Carcinoïdcrisis: behandeling

Carcinoïdtumoren geven een verscheidenheid aan subtiliteiten vrij (bijv. serotonine, catecholamines, histamine) die zowel hypertensie als hypotensie kunnen veroorzaken. Het verdovingsbeheer werd beduidend gemakkelijker in het post-somatostatin Tijdperk (ex. octreotide). Geschikte somatostatine-analoge therapie is de steunpilaar van de initiële perioperatieve behandeling bij deze patiënten.

toch zijn somatostatine-analogen niet perfect en kan het toch raadzaam zijn stimulatie en indirect werkende middelen te vermijden. De anesthesist moet nog steeds worden voorbereid met α En β-adrenerge receptorblokkers om hypertensie te behandelen, evenals vasopressine om refractaire hypotensie te behandelen. De anesthesiologist zou nog voor snelle veranderingen in bloeddruk moeten worden voorbereid, aangezien de preoperative stabiliteit helemaal niet met het risico van intraoperative misadventures verband houdt.

Carcinoïdtumoren geven stoffen vrij die pulmonale stenose of tricuspidideninsufficiëntie kunnen veroorzaken, waardoor het mogelijk is dat de pulmonale vasculaire weerstand moet worden gecontroleerd en de geneesmiddelen dienovereenkomstig moeten worden aangepast.
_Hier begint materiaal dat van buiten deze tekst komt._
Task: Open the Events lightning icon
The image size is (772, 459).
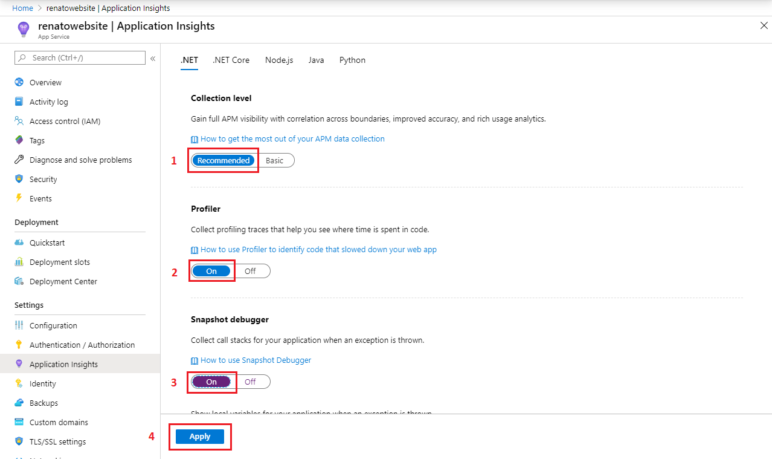Action: coord(19,198)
merk op dat bèta-agonisten de afgifte van vasoactieve stoffen door carcinoïdtumoren kunnen verhogen. Alfa-agonisten (ex. er is niet aangetoond dat fenylefrine een dergelijk effect heeft.

Carcinoïd

  • perioperatieve behandeling: somatostatine-analoge therapie
  • hypotensie: vasopressine (β-agonisten kunnen de afgifte van vasoactieve stoffen verhogen) of fenylefrine
  • hypertensie: α – En β-adrenerge receptorblokkers



Geef een antwoord

Het e-mailadres wordt niet gepubliceerd.